Вера Матюх, Борис Ермолаев, Александр Ведерников – имена замечательных петербургских-ленинградских художников, которые, тем не менее, широкая аудитория слышит нечасто.

А ведь эти имена в мае 61-го мелькали на страницах британских газет. Вместе с новостями о полете Гагарина и грядущей встрече Кеннеди и Хрущева. Тогда в Лондон впервые за долгое время привезли современное искусство Советского Союза — представляла его именно ленинградская литография.

Сегодня работы этих художников можно увидеть в Библиотеке книжной графики, где открылась выставка из частного собрания Анны и Леонида Франц.

Бочка на голове, словно мысли, мечутся птицы. Дубовая тара гнет спину, но прически не мнет, а колорит делает сюжет каким-то средиземноморским? Задним умом не понять, почему эту с бочками картину Александра Агабекова выбрали визиткой выставки.

Четыре с лишним десятка работ разной манеры и темперамента авторов объединяет лишь принадлежность к одной коллекции и месту создания – Экспериментальной мастерской литографии в Ленинграде. Место творчества как явление. Любопытное тем, что появилось на свет с врожденным пороком, не только для советского, искусства вообще. Литографии изначально создавались лишь  для того, чтобы быть проданными и украшать за небольшие деньги нехитрые интерьеры. Прошли года и время втолкнуло их в залив культурного наследия.

Можно понаблюдать, что полагало нарядным хмурое сознание ленинградцев. Здесь даже в обычном пейзаже с гусями маячит фигура человека, возвышенного трудом над природой и машинерией. Город-порт, где гораздо чаще кораблей рисуют поезда, ставящие путешествие на жесткие рельсы не подвластность стихии, а влечение рока. С тем же выражением смотрит на зрителя даже вечная женственность. Также застигнутая в рабочий момент.

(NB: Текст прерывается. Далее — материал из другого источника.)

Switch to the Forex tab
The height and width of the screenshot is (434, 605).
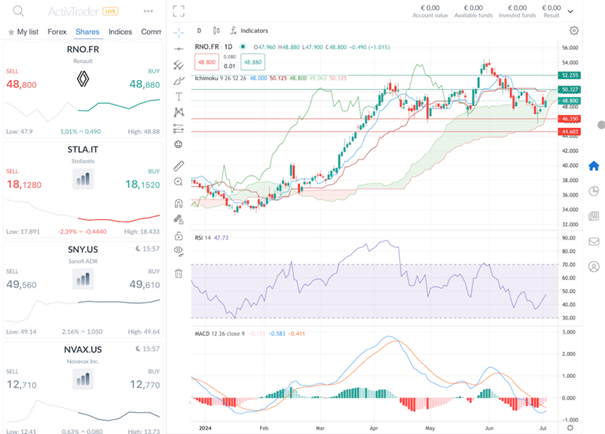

Не делает попыток , да в общем-то и не способна сама, разглядеть волнующие изгибы в технически крохотном зеркале заднего вида. Даже натюрморт здесь можно мазать сажей, он не теряет похвальной аппетитности. И потирая ручки светится завтрашней радостью красный графин, обещанием праздника — бандура, непонятным образом затесавшаяся в интерьер

Конечно, можно взглянуть глубже. Подмечая, например, как с годами ослабевают требования к трафаретной точности, как смещается сам фокус работ. От 30-х, где  Владимир Тамби превращает в драму выступление военных машин, до 80-х, где у Семена Белого и люди и машины – все шутки ради, все просто так. Впрочем, для подобных мыслей требуется пояснения искусствоведа, в чем здесь формальный поиск выразительных средств, а где – фига в кармане, адресованная власти.

Без них, словно стопка открыток, из барахла, доставшегося от знакомого лишь по наслышке родственника. На пожелтевшей бумаге в буквальном смысле картинки. Ниоткуда с любовью надцатого мартобря. Искать смысл на обороте? Так там нет ни слова, адресованных тебе. А настоящий адресат давно выбыл.